NOW that Metro Manila and Calabarzon have been reverted to the status of Modified Enhanced Community Quarantine (MECQ), the second most stringent of the government’s pandemic restrictions, people have to go back to the time when they were generally expected to stay at home, except for the most urgent reasons such as to buy food.
Only a maximum of five was allowed for mass gatherings. There was no public transport – no MRT, no buses or jeepneys, no interisland travel, no domestic flights. Biking and non-motorized transport were encouraged. Some businesses and industries were allowed to operate but with no more than 50 percent of their employees on site, the rest to work at home.
Many recently opened businesses will have to close down again, the Department of Trade and Industry said. These include dine-in restaurants, barber shops, salons and gyms, Internet cafes, and tourist destinations like beaches and resorts. People below 21 and those 60 and above are not allowed to leave the house, along with those with immune deficiency, those with health risks, and pregnant women
It could have been worse. The nation’s hospital workers – doctors, nurses, med techs – had asked for a return to the original Enhanced Community Quarantine (ECQ) – to give them, they said, a “time-out” as they were already “burnt out with seemingly endless numbers of patients trooping to our hospitals for emergency care and admission.”

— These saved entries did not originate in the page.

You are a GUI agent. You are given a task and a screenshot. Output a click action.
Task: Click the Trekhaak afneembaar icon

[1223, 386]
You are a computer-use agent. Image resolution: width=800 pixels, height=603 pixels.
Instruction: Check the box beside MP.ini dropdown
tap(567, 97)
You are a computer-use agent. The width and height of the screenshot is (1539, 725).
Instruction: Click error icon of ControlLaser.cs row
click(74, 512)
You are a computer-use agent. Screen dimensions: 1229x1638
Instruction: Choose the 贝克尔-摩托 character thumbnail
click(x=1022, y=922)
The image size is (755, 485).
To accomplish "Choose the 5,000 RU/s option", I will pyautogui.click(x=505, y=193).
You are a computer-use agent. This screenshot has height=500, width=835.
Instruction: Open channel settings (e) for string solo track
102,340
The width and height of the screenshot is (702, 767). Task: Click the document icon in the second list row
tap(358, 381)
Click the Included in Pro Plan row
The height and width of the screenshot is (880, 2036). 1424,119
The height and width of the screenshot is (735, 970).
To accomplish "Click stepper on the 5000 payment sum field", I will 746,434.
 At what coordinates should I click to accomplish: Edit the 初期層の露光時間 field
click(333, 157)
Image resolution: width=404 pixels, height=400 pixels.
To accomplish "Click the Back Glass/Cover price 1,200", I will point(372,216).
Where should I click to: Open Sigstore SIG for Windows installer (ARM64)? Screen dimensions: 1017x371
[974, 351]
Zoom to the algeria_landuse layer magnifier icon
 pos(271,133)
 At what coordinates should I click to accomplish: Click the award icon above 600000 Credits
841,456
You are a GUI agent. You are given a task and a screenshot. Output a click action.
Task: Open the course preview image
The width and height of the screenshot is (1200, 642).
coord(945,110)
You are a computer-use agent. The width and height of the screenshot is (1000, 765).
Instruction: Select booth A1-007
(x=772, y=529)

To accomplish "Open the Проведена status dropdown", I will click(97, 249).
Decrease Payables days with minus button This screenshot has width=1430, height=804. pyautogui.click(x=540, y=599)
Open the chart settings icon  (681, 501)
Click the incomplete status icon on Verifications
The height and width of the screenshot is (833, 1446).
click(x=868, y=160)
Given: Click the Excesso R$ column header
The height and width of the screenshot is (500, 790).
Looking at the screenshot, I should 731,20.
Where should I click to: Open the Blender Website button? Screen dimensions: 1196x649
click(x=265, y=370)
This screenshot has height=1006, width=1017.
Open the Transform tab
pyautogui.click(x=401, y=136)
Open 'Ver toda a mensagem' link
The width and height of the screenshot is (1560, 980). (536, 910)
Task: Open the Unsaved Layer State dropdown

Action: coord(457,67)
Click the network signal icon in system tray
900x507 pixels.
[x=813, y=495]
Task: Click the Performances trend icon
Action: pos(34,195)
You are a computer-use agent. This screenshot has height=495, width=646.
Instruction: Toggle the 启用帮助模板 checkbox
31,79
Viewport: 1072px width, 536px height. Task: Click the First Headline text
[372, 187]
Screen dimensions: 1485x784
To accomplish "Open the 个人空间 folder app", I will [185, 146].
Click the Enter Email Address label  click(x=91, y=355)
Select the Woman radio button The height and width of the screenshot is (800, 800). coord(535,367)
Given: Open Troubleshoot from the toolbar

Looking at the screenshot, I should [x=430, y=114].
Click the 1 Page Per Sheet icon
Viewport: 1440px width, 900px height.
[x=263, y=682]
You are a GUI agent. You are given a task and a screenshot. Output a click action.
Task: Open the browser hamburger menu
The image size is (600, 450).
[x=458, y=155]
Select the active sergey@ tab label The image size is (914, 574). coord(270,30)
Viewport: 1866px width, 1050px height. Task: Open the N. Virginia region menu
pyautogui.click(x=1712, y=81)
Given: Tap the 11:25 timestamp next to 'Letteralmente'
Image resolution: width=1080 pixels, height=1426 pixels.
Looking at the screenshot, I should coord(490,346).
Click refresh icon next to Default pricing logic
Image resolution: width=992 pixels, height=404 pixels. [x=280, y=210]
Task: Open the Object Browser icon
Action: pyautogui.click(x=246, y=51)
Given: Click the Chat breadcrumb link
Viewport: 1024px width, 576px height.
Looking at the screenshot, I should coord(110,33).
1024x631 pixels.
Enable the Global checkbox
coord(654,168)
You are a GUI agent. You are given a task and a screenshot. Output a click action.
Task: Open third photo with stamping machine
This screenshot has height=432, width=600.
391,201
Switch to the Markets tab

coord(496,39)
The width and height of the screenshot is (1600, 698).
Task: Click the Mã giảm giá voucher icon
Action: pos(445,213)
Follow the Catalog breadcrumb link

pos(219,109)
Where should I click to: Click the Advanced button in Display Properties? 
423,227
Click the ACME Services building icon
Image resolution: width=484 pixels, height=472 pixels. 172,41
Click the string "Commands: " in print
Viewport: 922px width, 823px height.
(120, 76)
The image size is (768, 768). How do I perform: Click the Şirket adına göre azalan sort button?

President Duterte instead ordered a return to the less stringent Modified ECQ (MECQ) – a compromise between the frontliners’ request and the reality that the country cannot afford to stop all business and office activity once again. And the government cannot give anymore handouts to people deprived of work and income.
The return to MECQ should help bring down the number of cases seeking admission to hospitals. It should help ease the burden on the doctors, nurses, and other hospital workers. We hope to see fewer cases of COVID-19 as the government resumes its restrictions on people’s movements.
But the factories and other businesses already allowed to partly reopen will continue to operate. Bangko Sentral ng Pilipinas (BSP) Governor Benjamin Diokno said he expects the economic impact of these recent developments to be limited.
“Each individual has a role to play in mitigating the adverse effect of the crisis on the loss of lives, jobs, and livelihoods,” he said. Considering his field of concern as head of the Bangko Sentral ng Pilipinas, he must have been thinking primarily of what each person can do for the nation’s economic recovery from the difficulties and restrictions of these last five months.
His words should be taken to heart by everyone in dealing with the pandemic itself, not just its economic ill effects. COVID-19 continues to spread because people do not follow basic health instructions. Some people continue to gather as they used to, carry on with their old activities with others, ignoring requirements to wear face masks, maintain proper distances, and thoroughly wash their hands. They are the ones who account for the growing number of infections and deaths in the country today.
“Each individual has a role to play,” Governor Diokno said. The day each one of us accepts this role, the statistics of the Department of Health will cease rising, the heavy burden on hospital frontliners will ease, and COVID-19 will cease to be a problem for our nation.